**Extract:**
:::::

Vol. 25 No. 44 (2026): Artificial Intelligence and health
Originalartikler

Homes, Homeliness, and Otherness in Medical Anthropology “at Home”

Camilla Brændstrup Laursen
Aalborg Universitet

Published 2026-06-26

Keywords

  • Home,
  • Homeliness,
  • Otherness,
  • Medical anthropology at home,
  • Positionality

How to Cite

Laursen, C. B. (2026). Homes, Homeliness, and Otherness in Medical Anthropology “at Home”. Tidsskrift for Forskning I Sygdom Og Samfund - Journal of Research in Sickness and Society, 25(44), 148–169. https://doi.org/10.7146/tfss.v25i44.160333

Abstract

Around the 1990s, the notion of “at home” flourished among medical anthropologists who used it to describe research conducted in the anthropologist’s own society. In this article, I argue that there are still reasons to continue “at home” research, but also to continue discussing the notion of “at home”: What is this “home”, and how can discussions about medical anthropology “at home” be fruitfully expanded? Being born and raised in Denmark, with both of my parents working in the healthcare system, my medical anthropological research fits the category of “at home”. In the article, I draw on experiences from two ethnographic fieldworks conducted in Denmark: one among people afflicted by irritable bowel syndrome (IBS), and one in the acute healthcare system. I present and analyze one situation from each fieldwork to explore what it means to be “at home” as a medical anthropologist, and how experiences of “home”, “not home”, and “not not home” may shift and overlap. Discussing the empirical examples, I use Rosa’s phenomenologically inspired conceptualization of “home” (2019) and Waldenfels’ phenomenology of the alien (2011) as sources of inspiration for challenging and refining the notion of “at home”. Overall, I argue that “home” is not a fixed, geographical place, and that homeliness and otherness are entangled rather than separate and opposed. I point to the potentials of a relational understanding of medical anthropology “at home” that acknowledges that distinctions between “home” and “not home”, “familiar” and “unfamiliar” are not always clear-cut.

:::::

**Available data:**
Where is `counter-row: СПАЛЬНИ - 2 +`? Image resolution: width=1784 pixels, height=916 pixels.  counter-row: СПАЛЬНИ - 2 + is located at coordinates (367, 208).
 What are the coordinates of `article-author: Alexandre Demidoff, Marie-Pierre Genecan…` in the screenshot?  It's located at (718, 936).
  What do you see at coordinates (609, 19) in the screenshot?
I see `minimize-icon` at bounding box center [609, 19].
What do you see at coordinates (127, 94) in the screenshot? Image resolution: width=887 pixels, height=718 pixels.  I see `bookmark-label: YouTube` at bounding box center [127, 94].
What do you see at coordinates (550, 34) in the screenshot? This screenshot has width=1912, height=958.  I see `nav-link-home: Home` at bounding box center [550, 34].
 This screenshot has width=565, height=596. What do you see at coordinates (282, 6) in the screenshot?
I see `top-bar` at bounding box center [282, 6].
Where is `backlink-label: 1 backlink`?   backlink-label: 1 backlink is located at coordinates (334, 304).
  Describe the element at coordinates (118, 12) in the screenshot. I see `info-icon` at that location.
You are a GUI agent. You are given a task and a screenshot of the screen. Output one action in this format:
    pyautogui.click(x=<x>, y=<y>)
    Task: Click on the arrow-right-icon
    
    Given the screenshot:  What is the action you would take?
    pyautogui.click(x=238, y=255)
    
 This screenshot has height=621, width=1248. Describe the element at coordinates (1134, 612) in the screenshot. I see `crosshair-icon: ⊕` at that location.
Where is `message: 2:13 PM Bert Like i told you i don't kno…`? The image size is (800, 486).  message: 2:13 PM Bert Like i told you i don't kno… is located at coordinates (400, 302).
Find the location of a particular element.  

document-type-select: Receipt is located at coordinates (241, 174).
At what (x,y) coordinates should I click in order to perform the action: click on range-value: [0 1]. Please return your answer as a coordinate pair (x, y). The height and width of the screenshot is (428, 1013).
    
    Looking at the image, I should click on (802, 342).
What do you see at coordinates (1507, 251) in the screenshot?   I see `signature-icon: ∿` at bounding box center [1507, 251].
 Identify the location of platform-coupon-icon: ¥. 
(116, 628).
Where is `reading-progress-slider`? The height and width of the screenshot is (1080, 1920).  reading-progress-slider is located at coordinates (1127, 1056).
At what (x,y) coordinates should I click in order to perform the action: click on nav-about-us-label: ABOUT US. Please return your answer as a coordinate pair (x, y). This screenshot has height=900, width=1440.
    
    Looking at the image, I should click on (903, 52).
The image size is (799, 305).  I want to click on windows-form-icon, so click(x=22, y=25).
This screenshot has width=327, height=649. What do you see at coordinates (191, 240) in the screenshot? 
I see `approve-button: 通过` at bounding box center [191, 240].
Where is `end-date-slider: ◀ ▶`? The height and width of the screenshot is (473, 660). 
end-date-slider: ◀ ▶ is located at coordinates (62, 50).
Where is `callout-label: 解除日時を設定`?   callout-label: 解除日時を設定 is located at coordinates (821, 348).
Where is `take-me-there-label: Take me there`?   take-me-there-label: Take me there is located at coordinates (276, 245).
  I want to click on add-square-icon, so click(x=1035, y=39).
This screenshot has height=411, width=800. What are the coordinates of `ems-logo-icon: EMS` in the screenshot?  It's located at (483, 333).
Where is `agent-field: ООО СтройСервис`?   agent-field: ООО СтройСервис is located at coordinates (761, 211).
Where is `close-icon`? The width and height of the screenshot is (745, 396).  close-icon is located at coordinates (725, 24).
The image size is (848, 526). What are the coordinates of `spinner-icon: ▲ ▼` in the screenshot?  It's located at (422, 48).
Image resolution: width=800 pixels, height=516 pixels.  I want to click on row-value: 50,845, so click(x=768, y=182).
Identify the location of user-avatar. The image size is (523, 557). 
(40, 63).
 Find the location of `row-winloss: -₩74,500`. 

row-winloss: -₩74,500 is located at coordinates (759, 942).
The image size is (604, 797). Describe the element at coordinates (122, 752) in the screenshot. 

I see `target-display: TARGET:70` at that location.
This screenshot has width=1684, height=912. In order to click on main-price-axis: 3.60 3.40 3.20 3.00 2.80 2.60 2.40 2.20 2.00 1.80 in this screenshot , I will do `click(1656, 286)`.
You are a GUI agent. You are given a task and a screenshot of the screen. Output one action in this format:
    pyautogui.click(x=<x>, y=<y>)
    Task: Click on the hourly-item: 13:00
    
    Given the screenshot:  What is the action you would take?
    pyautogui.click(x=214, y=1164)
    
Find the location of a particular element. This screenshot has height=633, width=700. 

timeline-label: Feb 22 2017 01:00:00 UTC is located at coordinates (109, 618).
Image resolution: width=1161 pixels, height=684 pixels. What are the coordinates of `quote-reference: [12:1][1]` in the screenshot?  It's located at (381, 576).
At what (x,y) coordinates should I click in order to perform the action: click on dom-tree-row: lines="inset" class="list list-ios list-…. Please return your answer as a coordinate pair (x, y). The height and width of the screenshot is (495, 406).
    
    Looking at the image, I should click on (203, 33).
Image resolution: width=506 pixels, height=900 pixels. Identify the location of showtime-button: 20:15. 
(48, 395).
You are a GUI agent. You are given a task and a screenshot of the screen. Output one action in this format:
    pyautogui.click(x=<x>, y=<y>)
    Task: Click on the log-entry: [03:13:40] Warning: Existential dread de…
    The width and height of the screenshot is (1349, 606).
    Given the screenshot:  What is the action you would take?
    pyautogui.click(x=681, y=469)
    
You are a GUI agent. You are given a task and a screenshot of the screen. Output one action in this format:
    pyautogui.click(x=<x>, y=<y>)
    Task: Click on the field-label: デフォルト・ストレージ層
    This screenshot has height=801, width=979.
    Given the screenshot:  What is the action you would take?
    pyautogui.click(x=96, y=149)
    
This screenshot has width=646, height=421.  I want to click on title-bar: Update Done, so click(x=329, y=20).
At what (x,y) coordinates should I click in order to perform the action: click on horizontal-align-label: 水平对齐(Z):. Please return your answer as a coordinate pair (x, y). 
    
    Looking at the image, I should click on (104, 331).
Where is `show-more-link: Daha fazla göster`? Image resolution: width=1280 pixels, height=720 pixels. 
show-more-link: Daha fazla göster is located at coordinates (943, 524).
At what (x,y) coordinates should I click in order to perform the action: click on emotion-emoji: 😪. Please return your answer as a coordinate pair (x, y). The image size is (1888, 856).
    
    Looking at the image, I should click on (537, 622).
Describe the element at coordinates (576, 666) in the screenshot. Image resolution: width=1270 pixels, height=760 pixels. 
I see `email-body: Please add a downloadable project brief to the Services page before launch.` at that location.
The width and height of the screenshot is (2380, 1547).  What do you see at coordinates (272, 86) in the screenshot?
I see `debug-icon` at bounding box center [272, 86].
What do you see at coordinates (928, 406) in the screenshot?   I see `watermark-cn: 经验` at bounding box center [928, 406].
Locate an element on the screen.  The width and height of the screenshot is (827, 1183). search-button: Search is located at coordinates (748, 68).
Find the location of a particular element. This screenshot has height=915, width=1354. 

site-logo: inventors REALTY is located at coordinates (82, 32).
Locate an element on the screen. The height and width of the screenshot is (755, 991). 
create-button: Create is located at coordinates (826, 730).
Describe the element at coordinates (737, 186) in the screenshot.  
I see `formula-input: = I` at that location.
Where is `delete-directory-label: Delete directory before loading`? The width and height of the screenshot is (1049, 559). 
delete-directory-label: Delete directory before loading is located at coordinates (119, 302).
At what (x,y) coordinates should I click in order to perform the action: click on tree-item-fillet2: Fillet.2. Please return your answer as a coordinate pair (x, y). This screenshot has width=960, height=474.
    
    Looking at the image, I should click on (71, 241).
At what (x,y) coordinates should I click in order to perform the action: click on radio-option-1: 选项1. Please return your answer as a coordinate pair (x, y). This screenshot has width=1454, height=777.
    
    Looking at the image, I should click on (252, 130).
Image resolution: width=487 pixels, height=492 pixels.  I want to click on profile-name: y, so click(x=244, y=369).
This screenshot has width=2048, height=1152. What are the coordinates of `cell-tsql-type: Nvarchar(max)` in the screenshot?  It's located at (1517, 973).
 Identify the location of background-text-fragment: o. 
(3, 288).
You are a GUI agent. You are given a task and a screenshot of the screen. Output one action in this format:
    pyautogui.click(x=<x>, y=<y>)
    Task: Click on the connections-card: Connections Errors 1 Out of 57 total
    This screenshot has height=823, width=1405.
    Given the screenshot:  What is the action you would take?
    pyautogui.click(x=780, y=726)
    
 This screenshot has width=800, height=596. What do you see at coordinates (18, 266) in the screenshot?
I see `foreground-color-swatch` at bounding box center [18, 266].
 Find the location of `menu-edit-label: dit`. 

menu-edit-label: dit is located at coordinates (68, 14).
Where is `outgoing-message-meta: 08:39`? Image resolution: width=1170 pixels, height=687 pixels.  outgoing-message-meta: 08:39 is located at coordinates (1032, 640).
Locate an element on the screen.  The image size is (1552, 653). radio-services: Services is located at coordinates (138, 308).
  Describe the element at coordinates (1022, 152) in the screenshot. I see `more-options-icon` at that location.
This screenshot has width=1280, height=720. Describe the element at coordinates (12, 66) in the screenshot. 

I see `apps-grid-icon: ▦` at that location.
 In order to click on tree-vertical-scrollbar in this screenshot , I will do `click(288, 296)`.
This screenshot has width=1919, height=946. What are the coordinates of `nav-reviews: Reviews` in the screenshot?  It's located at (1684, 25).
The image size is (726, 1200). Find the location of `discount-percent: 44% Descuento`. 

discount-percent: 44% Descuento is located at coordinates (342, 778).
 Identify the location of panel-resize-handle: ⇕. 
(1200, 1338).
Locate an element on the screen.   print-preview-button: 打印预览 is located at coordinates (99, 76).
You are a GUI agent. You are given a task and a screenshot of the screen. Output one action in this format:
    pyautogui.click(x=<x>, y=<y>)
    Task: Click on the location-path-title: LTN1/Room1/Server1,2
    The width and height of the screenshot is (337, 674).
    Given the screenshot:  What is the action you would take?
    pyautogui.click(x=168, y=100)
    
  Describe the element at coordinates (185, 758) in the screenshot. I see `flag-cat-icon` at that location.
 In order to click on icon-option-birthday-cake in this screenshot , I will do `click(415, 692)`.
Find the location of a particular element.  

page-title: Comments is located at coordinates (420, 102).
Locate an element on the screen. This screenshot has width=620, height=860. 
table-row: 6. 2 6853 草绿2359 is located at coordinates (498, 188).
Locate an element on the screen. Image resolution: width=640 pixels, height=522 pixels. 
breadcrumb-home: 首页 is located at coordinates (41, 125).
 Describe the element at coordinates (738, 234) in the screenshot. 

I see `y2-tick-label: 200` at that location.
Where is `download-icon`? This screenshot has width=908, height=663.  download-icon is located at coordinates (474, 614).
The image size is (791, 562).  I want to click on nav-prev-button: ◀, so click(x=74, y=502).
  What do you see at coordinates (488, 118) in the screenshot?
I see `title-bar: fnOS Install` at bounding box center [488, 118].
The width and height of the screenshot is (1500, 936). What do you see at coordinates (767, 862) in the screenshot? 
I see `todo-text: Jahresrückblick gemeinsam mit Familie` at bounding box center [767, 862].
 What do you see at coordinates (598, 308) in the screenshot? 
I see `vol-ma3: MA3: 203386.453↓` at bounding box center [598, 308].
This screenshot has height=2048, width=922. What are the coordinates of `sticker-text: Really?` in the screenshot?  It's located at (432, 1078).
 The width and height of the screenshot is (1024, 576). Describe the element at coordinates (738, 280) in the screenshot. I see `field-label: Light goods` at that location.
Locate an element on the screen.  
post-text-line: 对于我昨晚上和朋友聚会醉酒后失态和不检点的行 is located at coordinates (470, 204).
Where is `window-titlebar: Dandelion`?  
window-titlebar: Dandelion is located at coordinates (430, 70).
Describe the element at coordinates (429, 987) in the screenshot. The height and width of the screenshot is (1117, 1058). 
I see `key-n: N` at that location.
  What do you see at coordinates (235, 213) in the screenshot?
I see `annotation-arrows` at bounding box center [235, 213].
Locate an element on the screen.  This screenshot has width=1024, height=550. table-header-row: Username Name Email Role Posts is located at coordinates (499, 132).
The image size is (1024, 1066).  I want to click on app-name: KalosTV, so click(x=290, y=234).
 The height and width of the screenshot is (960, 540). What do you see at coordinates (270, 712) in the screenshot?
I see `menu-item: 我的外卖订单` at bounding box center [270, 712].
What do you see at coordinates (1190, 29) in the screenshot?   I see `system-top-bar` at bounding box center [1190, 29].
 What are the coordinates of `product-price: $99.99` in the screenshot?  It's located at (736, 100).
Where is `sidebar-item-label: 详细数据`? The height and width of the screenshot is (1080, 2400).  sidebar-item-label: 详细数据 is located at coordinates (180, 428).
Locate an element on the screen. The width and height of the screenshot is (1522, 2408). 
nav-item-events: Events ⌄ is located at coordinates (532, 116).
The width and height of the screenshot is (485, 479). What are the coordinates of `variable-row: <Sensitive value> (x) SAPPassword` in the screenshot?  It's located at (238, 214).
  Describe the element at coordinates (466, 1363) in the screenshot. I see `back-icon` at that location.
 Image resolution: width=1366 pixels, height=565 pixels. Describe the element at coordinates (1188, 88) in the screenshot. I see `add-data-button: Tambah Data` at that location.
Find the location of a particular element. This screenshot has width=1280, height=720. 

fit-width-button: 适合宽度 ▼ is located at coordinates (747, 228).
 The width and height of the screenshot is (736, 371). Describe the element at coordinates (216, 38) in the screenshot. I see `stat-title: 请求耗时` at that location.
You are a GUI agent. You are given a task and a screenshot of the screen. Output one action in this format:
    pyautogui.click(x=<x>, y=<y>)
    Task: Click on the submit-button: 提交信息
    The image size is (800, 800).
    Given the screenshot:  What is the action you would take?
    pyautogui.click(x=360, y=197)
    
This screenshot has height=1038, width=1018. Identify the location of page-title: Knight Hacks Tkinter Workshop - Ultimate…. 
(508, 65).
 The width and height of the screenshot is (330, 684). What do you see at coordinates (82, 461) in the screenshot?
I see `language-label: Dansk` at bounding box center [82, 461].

:::::

**Work instruction:**
Answer these questions from the article page:
(a) Which university is listed with the author's name?
(b) On what date was the article published?
(c) Among which two groups or settings were the two Danish fieldworks conducted?

**Expected answer:**
(a) Aalborg Universitet
(b) 2026-06-26
(c) One was among people afflicted by irritable bowel syndrome (IBS), and one was in the acute healthcare system.